# [Exercise aim]
Scan the lines below for "computer"; report the number of lines that contain it, and only that.

------ Supplied data ------

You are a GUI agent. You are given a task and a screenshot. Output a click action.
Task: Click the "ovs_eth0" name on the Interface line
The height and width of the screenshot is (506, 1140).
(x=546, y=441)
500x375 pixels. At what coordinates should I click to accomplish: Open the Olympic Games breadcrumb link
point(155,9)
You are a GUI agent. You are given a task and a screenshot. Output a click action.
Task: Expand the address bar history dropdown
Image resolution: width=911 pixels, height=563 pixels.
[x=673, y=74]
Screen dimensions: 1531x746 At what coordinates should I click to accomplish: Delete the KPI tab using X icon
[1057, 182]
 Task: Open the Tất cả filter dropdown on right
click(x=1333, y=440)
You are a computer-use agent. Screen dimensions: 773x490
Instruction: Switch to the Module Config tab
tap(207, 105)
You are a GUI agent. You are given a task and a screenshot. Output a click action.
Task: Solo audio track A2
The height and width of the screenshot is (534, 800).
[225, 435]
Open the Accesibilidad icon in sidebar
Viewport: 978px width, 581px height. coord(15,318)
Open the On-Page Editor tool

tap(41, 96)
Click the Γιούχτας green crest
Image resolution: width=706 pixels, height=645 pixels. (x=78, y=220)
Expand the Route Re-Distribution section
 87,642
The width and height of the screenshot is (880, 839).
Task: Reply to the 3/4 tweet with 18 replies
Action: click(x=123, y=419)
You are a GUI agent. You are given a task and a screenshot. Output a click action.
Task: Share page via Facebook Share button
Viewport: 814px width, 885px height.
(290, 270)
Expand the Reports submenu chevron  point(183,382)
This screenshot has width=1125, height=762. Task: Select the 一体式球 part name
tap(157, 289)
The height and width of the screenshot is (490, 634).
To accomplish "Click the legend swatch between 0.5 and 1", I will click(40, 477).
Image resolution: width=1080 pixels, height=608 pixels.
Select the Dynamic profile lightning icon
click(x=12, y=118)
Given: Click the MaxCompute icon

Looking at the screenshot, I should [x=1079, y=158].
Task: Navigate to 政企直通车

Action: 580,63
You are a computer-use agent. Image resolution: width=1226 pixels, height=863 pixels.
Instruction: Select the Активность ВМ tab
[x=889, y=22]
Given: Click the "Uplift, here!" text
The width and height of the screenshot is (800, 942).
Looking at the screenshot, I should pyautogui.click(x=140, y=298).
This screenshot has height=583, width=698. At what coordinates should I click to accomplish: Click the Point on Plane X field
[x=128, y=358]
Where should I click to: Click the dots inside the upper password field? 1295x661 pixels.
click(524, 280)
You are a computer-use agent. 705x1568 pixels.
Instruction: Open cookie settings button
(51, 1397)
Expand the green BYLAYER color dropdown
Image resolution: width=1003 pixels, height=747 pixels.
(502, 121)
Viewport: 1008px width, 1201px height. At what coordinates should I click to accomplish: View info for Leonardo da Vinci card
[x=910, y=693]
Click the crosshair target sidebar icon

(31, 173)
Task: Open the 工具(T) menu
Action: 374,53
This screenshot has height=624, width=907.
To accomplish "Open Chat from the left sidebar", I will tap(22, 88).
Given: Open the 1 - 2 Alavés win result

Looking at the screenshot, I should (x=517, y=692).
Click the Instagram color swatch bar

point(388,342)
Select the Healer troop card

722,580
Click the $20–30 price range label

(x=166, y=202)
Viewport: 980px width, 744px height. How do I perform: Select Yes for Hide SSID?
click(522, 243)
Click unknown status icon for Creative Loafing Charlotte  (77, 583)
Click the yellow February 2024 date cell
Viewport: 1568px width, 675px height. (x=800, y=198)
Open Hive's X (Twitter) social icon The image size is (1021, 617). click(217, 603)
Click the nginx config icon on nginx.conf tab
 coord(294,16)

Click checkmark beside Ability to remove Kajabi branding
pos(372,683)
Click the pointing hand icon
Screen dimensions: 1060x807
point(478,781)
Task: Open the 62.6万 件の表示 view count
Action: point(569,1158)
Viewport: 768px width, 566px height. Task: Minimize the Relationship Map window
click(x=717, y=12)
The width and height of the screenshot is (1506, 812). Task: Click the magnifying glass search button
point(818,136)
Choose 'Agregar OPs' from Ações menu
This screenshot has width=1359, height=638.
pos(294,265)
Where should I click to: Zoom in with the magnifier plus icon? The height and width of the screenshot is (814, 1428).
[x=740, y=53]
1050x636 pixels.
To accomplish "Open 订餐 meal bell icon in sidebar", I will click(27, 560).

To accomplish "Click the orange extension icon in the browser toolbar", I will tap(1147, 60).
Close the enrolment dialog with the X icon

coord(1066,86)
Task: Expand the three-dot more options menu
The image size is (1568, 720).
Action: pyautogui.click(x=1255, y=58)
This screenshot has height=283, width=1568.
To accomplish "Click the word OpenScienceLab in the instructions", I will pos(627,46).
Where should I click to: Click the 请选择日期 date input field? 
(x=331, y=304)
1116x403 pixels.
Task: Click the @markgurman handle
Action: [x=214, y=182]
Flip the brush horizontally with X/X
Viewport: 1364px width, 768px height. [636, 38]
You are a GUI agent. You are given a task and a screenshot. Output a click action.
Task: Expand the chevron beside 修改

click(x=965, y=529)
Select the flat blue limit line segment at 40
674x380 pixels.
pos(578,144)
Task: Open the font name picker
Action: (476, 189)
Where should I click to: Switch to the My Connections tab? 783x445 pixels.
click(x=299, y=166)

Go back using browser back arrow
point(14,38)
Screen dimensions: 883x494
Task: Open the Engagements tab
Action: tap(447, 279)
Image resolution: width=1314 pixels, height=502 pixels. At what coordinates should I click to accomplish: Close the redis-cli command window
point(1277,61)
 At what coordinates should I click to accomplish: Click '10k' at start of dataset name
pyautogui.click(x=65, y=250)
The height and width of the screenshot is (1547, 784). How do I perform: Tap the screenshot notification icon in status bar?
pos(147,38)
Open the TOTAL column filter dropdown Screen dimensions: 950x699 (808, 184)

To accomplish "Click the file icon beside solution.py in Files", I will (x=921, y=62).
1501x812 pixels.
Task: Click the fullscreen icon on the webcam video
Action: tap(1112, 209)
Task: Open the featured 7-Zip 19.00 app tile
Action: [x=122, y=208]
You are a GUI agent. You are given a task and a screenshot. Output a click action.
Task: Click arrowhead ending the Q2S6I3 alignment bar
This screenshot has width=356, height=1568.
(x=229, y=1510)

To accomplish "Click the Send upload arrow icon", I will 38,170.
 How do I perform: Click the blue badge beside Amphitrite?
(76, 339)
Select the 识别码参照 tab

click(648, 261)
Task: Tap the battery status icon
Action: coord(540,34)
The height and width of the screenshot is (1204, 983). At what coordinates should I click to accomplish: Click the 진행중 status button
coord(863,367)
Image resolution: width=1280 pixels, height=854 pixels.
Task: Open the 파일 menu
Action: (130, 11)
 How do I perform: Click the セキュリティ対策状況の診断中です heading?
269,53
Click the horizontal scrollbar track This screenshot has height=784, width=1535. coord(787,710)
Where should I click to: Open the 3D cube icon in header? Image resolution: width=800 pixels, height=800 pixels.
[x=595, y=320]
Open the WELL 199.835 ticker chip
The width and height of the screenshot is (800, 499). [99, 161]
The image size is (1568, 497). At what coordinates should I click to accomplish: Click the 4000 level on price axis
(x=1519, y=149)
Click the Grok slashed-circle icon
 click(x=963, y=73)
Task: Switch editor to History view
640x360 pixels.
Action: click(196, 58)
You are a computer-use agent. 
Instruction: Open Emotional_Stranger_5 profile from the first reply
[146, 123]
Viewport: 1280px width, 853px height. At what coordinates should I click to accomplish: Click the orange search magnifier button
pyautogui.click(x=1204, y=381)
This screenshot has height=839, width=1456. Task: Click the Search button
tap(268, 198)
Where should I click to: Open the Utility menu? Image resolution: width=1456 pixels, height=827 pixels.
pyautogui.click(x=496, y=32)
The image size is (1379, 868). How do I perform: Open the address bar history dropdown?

------

# [Task result]
4